Inside the Fed, policymakers disagree as to how big an impact the end to MBS purchases will have. This relates to longstanding arguments as to whether the stock or flow of purchases influences mortgage rates – and the extent to which Fed buying crowded out private activity. Fed doves want to ensure the central bank keeps open the option of expanding MBS purchases if the economic outlook deteriorates or mortgage rates spike. However, another group is keen for the government and its proxies to take on full responsibility for housing and mortgage-related issues. That would allow the central bank to focus exclusively on the general macroeconomic outlook, and increase MBS purchases only if that outlook deteriorated sharply.
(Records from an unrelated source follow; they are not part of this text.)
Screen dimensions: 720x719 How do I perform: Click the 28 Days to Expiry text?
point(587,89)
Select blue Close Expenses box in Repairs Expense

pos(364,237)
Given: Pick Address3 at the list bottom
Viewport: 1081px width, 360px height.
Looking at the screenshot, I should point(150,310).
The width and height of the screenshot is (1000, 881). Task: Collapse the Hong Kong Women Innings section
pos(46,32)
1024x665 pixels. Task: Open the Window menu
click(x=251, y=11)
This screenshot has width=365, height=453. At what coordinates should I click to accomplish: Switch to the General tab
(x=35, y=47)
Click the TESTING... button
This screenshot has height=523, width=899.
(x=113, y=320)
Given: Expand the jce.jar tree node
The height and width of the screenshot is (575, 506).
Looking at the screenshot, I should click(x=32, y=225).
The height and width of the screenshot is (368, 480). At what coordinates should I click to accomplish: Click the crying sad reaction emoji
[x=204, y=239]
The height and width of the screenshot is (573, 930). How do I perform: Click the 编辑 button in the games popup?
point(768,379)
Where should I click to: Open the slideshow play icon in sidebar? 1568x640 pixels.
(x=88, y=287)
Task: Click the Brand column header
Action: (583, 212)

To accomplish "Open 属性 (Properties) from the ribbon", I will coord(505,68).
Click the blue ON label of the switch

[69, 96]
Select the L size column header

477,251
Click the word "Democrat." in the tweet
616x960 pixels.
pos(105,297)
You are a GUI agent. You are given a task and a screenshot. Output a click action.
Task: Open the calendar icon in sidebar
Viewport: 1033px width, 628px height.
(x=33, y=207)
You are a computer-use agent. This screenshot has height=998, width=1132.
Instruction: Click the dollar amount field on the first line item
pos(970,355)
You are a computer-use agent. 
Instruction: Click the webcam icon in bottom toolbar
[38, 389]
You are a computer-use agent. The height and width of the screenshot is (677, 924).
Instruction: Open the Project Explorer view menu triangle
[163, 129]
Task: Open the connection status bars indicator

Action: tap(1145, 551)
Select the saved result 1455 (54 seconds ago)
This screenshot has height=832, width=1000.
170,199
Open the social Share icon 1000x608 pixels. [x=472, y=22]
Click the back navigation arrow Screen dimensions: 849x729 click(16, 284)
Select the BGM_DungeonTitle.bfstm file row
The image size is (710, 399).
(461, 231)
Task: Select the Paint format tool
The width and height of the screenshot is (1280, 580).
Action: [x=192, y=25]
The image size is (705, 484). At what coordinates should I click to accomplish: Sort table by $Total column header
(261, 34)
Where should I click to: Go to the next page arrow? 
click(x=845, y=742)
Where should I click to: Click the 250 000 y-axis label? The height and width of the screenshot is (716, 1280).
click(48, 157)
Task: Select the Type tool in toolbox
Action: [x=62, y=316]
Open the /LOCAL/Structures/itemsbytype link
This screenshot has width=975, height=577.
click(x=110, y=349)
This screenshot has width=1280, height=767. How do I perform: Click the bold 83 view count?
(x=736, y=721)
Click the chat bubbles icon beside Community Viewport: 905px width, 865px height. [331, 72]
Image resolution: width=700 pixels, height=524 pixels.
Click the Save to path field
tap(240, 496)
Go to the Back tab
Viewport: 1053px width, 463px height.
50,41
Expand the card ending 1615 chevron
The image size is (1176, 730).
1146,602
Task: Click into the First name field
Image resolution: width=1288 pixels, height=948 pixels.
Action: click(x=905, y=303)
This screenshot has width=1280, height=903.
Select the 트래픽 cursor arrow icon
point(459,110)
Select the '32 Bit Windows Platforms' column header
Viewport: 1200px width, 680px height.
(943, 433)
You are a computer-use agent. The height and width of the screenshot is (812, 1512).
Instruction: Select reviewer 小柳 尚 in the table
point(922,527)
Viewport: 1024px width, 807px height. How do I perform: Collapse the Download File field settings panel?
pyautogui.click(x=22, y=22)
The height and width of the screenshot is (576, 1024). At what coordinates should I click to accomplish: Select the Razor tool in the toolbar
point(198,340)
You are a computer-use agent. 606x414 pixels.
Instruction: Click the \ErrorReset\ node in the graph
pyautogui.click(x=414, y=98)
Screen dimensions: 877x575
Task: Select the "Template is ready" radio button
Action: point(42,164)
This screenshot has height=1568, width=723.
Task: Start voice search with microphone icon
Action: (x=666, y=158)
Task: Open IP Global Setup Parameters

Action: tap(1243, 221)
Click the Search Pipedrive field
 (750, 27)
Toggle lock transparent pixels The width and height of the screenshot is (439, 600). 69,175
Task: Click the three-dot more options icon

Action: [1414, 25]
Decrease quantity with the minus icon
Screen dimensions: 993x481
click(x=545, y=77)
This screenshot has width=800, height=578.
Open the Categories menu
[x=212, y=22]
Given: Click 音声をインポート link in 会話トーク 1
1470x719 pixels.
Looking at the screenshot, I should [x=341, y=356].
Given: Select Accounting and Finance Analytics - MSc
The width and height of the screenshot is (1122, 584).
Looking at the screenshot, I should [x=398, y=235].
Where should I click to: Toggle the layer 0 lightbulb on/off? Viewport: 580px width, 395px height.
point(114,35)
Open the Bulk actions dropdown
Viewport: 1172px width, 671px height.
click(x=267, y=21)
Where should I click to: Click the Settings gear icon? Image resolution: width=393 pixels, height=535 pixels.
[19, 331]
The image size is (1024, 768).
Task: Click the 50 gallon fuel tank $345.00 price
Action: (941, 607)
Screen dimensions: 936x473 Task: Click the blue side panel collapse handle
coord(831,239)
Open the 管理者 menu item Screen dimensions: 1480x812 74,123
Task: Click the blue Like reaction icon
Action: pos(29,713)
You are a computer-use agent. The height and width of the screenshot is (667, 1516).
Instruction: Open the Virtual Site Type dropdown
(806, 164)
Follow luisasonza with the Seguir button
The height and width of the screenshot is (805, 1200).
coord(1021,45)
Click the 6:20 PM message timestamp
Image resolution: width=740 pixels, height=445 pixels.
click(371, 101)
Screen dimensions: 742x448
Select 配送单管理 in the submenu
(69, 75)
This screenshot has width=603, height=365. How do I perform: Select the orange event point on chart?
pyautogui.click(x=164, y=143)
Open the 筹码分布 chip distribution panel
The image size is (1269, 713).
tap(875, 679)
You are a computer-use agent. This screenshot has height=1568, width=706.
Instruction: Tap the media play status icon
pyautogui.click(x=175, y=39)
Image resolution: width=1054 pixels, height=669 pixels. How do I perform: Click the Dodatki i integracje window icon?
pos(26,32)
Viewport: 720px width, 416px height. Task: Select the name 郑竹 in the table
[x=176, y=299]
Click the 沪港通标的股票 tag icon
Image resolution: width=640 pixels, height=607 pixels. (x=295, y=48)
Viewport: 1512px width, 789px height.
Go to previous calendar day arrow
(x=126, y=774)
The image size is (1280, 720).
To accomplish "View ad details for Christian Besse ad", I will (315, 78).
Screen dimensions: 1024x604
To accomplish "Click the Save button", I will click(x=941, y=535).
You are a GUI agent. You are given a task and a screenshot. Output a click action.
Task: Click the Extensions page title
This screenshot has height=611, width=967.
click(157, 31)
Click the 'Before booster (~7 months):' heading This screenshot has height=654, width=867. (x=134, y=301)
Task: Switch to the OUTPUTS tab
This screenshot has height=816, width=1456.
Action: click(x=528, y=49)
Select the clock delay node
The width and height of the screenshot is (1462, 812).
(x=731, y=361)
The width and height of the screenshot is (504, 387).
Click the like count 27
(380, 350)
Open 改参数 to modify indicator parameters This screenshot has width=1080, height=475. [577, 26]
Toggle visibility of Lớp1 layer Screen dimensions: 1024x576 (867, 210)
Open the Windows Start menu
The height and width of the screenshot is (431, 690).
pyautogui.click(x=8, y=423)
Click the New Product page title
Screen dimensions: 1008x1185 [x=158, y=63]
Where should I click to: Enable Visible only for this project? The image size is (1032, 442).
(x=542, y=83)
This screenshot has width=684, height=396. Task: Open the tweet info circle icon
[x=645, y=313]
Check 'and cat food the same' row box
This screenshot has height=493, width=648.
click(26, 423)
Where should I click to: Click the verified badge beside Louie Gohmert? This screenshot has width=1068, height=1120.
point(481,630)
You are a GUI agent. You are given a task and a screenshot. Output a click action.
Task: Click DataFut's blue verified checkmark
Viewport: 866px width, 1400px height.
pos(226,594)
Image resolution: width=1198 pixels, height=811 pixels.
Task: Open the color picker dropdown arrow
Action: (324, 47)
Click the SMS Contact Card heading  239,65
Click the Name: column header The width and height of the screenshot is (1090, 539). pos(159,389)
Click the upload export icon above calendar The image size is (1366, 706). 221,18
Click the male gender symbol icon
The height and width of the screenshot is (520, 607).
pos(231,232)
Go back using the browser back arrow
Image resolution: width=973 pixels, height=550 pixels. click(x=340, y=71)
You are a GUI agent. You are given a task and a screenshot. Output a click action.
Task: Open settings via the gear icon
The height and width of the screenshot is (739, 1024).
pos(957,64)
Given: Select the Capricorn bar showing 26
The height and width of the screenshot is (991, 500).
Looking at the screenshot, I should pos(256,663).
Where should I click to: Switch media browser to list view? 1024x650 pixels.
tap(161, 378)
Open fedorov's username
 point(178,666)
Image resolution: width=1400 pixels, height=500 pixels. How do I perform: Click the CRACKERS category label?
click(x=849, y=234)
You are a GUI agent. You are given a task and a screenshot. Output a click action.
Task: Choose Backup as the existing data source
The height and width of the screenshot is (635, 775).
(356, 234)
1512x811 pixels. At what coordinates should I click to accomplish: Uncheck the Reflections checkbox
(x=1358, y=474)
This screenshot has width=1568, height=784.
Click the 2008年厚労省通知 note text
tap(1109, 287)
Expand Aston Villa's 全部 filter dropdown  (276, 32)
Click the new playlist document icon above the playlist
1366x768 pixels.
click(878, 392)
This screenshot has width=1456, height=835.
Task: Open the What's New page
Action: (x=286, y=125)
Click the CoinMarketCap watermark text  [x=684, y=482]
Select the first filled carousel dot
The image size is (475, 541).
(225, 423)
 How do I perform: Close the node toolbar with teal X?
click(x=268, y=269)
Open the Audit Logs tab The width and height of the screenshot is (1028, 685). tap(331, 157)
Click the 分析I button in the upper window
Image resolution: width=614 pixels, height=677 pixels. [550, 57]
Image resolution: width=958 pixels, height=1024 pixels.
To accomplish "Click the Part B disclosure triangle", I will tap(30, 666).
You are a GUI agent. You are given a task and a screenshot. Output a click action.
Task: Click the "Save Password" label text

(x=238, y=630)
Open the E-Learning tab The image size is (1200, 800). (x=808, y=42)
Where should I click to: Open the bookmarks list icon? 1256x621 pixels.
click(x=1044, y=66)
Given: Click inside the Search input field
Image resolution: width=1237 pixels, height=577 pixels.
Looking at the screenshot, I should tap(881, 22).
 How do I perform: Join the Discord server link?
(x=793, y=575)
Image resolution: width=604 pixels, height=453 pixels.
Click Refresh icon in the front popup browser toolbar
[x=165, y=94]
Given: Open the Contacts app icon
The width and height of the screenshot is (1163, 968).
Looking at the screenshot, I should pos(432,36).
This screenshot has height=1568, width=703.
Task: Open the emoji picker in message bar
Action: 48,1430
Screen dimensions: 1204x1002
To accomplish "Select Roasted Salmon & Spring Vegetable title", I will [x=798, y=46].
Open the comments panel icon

The US administration’s decision to expand the portfolio caps gives Fannie and Freddie some additional headroom to buy MBS. Their debt funding costs are at record lows, making such purchases attractive to them. But Treasury officials say they do not expect Fannie and Freddie to expand their portfolios over the course of the year, though they acknowledge the enterprises will be able to buy opportunistically if spreads widen.
One top priority for the administration is loan modifications to reduce foreclosure, and there is a trade-off between using investment capacity to buyback modified loans and to buy newly issued MBS. Credit Suisse estimates that Fannie and Freddie will buy back some $175bn in modified and delinquent loans this year, leaving them with the capacity to buy about $80bn in newly issued MBS
Some analysts believe the Fed may not be able to rely exclusively on Fannie and Freddie to keep the mortgage market liquid and rates low. If rates do move up, one option floated at the last Fed meeting would be for the Fed to start reinvesting the reflows it gets as its giant portfolio matures or is paid down. This could provide roughly another $100bn over a year.
By the central bank’s own definition, reinvesting reflows would represent an easing of policy. The hurdle for this would presumably be quite high. At least in principle, however, policymakers could choose to offset additional easing via mortgage rates with tighter policy in short-term rates.